Tomé un trago de la cerveza que el barman ponía frente a mí, miré a Violeta, y levanté el vaso.
—¿Querés una cerveza? —pregunté con amabilidad, para borrar la mala sensación de mi último comentario.
—No, gracias, Lito, ya tomé bastante. Estoy un poco para atrás. —Se acercó a mi banqueta. No parecía estar borracha.
—¿Querés ir a bailar un poco? —le pregunté, acercándome a su rostro, lo que no pareció generarle incomodidad.
—No, ya bailé bastante —respondió, sonriendo y acercando su boca a mi oreja.
—Está bien —le dije, y la tomé de la mano. Ella se sorprendió, pero pareció una sorpresa agradable, porque la pude ver sonrojándose mientras abría la boca de forma lasciva.

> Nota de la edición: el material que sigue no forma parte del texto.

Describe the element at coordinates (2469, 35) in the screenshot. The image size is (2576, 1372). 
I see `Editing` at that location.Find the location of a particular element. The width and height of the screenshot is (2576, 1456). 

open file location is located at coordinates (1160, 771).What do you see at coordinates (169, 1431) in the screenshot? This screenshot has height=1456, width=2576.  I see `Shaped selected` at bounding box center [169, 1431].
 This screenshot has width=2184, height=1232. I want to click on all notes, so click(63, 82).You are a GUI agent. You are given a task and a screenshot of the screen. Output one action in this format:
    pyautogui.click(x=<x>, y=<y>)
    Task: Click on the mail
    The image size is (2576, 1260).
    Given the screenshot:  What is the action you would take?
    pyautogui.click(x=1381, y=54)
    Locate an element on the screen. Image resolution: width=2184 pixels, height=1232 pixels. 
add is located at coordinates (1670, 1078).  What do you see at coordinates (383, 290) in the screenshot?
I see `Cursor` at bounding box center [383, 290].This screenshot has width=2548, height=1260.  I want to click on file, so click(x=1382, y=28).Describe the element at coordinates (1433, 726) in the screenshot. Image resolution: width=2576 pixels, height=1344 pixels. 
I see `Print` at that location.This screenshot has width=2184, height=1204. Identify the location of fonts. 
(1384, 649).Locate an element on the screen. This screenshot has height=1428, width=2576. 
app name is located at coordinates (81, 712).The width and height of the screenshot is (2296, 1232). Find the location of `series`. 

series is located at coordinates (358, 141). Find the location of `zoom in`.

—¿A dónde me llevás? —preguntó. Pero no pudo escuchar respuesta alguna, porque hundí mis labios en los suyos, mientras atraía su cintura hacia la mía. La sentí derretirse contra mí. Sentí el poder de los corazones hambrientos de vida. Sentí por primera vez lo que era salir a la vida, a ser salvado o muerto. Sentí quemarse las hojas del otoño, luego el bosque, y luego el planeta. Otro planeta destruido, y yo emergiendo de las cenizas. Insistió—: ¿A dónde me llevás?